Revista "MUNDO e MISSÃO"

Igreja no Brasil

PESQUISA sobre os missionários
além-fronteiras

Cristina Maria Galvão, leiga de São Paulo, foi quem acompanhou mais de perto o trabalho do Cadastro Nacional dos Missionários e Missionárias Além-fronteiras.

De março de 2001 até março de 2002, ela dedicou parte do seu serviço profissional aos contatos e à coleta de dados sobre os missionários.

Qual foi sua impressão a respeito das missionárias e dos missionários brasileiros, contatando as entidades que enviam além-fronteiras?

Cristina Maria Galvão: Contatamos quase mil comunidades religiosas para saber a respeito das missionárias e dos missionários brasileiros que trabalham no exterior. Geralmente, fomos muito bem recebidos, a colaboração foi generosa e a disposição dos superiores foi das melhores.

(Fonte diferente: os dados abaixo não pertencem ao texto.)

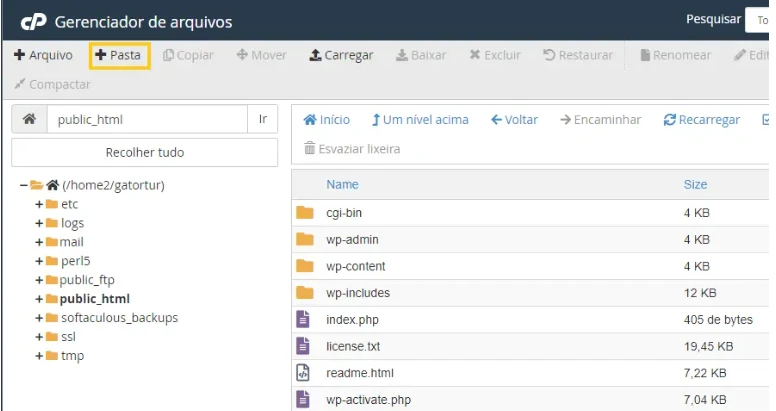Sort files by Name column header

pos(342,184)
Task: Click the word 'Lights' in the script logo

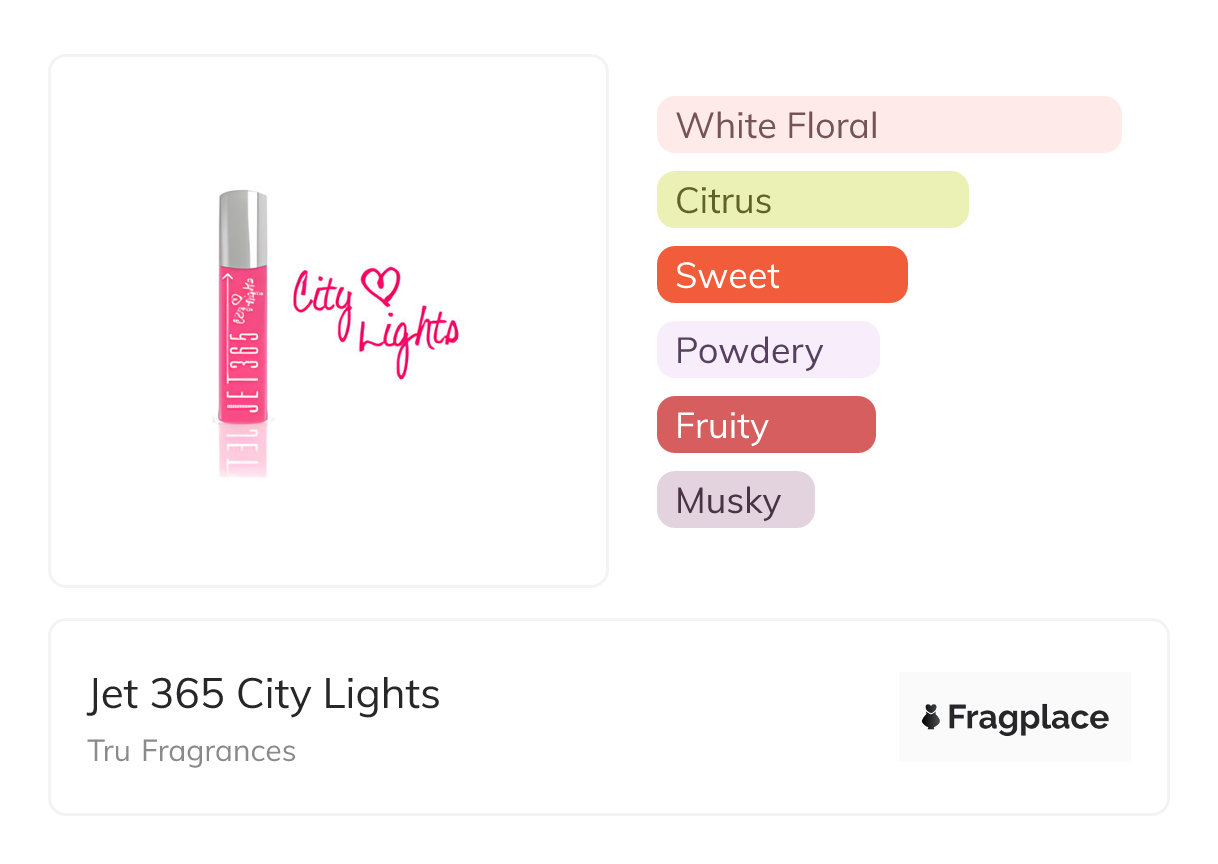Action: tap(408, 337)
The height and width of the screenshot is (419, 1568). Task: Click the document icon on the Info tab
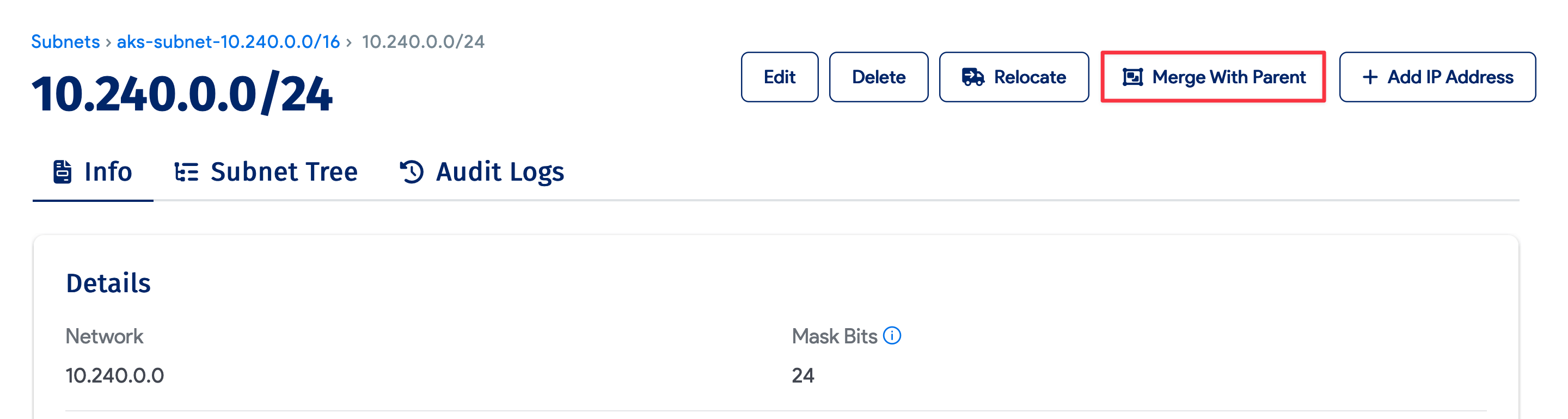(x=63, y=171)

Contudo, esses contatos revelaram que, às vezes, não há uma grande atenção para com os missionários que estão lá fora. Algumas congregações, mesmo tendo poucos membros no exterior, falavam com um certo entusiasmo e consideração da presença e do trabalho de seus irmãos e de suas irmãs além-fronteiras. Outras, porém, tinham dificuldades em fornecer informações, não porque não as quisessem dar, mas, provavelmente, porque não as achavam em seus arquivos. Outras ainda, poucas felizmente, falavam de seus missionários e missionárias vagamente, com frases do tipo "Ah! Deve ter alguma coisa...", "Não me lembro, faz muitos anos...", "A gente não tem muito contato...", etc.

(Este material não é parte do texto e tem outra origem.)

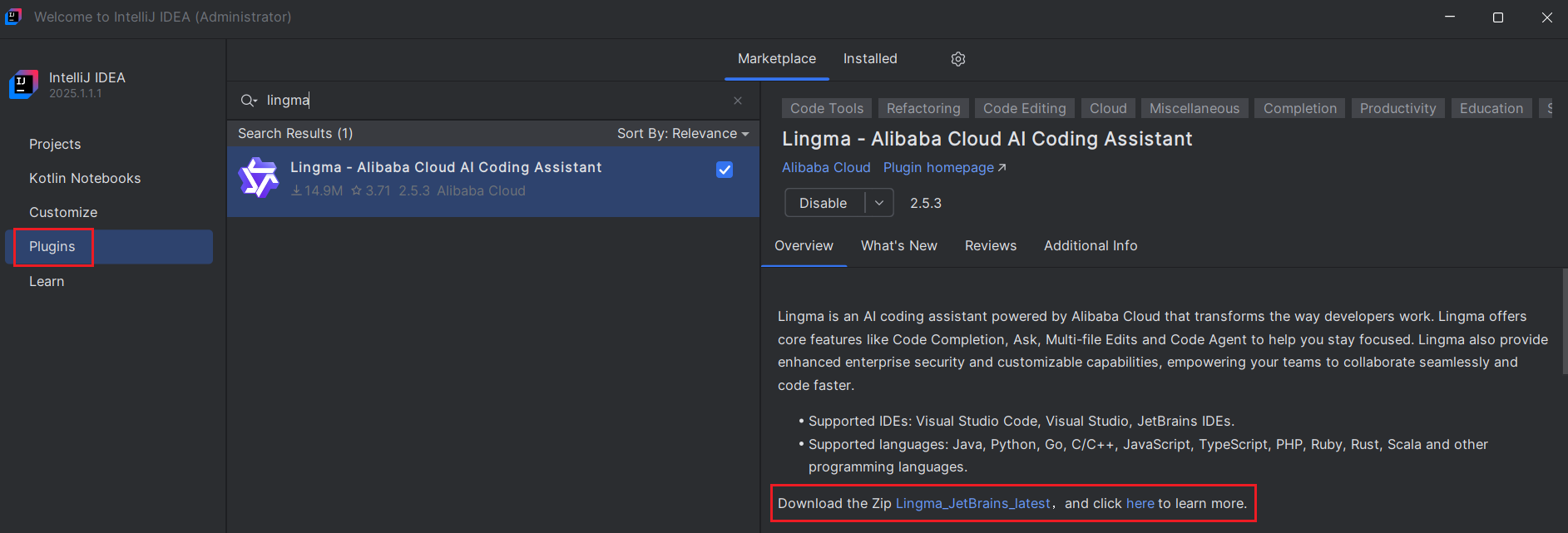1568x533 pixels.
Task: Click the search magnifier icon
Action: click(249, 101)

Os missionários e as missionárias além-fronteiras andam meio esquecidos?

- É triste, mas é preciso dizer que, em alguns casos, andam mesmo. Isso, porém, é um reflexo do esquecimento de toda a Igreja, de nós, católicos e católicas, com um olhar um pouco míope em relação ao mundo e à missão.

Você acha que este trabalho do cadastro ajudou a uma tomada de consciência sobre o valor da missão além-fronteiras?

- Sem dúvida. De imediato, ajudou algumas congregações a pensarem mais em seus próprios missionários. Aa vezes, fomos até insistentes com os institutos para obter informações sobre as pessoas que trabalham no exterior. Ligamos várias vezes, enviamos cartas, sedex, e-mails. De certa forma, isso provocou um despertar. Talvez nunca teriam pensado que, um dia, alguém pudesse se interessar tanto por quem foi enviado além-fronteiras.

Um fato curioso é que muitas congregações que não têm missionários e missionárias fora do país, sobretudo as ordens contemplativas, demonstraram um profundo interesse pelo cadastro e queriam, de alguma forma, contribuir com a missão além-fronteiras através das orações. O que não é pouco. Aliás, precisamos mais delas que de tantas "ações".

De que maneira o cadastro pode tornar-se útil às comunidades espalhadas no Brasil inteiro?

- Através do cadastro a gente fornece os endereços de todas as missionárias e de todos os missionários brasileiros espalhados pelo mundo afora. É muito importante que as comunidades comecem a conhecer os missionários que estão lá fora para participarem, de alguma forma, de sua missão e se solidarizarem com sua presença no meio do povo do qual eles são hóspedes. É uma forma para viver nossa catolicidade: estender o amor ao mundo inteiro.

Os nossos missionários e missionárias além-fronteiras adoram receber cartas e ser lembrado por suas Igrejas. Muitas vezes, o trabalho é difícil, os desafios são muitos, o ambiente é tão diferente, às vezes, hostil, outras vezes, inóspito. Uma carta de solidariedade transmite ânimo muito mais do que se imagina.
Recebemos respostas de missionários e missionárias realmente comoventes, agradecendo as lembranças e falando com entusiasmo de sua missão. Pudemos perceber que a vontade de comunicar está à flor da pele.

Qual foi o fato que mais lhe impressionou na coleta de dados das missionárias e dos missionários além- fronteiras?

- Às vezes, entrávamos em contato com uma ou outra congregação para saber notícias de um ou outro missionário que já constava em lista anteriores. O responsável da entidade nos comunicava que a pessoa tinha falecido em algum tipo de acidente ou de alguma doença na missão. Estas notícias não deixam de causar um certo impacto na gente. Estamos lidando com mulheres e homens que doam a vida de verdade pelo Reino.